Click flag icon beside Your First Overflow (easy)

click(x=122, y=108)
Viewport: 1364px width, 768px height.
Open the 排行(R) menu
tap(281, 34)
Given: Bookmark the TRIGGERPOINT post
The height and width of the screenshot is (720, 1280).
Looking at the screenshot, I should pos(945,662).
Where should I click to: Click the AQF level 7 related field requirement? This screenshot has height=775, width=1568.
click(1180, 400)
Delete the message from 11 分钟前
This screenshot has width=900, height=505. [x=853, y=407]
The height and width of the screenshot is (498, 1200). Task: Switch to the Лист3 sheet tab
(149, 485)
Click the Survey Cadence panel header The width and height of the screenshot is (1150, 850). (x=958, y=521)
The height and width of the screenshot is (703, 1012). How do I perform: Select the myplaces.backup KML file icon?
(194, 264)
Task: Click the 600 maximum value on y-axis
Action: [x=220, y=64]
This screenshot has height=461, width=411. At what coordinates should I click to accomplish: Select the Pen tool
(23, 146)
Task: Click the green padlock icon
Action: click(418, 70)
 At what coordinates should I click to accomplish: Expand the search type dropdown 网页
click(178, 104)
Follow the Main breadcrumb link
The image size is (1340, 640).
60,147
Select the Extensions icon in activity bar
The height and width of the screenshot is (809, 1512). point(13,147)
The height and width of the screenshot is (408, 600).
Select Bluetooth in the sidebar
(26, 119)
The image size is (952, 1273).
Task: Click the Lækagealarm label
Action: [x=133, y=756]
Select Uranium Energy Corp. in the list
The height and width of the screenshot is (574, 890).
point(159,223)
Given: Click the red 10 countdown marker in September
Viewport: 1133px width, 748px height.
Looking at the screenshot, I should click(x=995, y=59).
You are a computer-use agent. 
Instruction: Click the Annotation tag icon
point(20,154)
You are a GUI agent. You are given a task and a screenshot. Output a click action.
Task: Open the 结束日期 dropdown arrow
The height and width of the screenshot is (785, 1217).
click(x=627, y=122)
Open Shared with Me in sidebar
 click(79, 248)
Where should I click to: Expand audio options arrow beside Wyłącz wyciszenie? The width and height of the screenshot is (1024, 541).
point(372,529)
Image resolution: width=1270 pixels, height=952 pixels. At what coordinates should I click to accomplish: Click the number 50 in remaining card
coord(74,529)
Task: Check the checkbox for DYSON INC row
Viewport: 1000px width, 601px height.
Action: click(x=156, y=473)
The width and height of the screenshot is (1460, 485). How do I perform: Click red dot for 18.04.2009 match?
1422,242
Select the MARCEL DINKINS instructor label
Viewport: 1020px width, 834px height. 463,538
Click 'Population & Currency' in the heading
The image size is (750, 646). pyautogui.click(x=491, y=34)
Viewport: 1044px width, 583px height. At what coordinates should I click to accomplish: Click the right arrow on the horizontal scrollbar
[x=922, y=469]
+ + + +
What lines of the listing above hold "agent"? Copy all of them.

#### Solution to this problem
You are a computer-use agent. 
You are a GUI agent. You are given a task and a screenshot. Output a click action.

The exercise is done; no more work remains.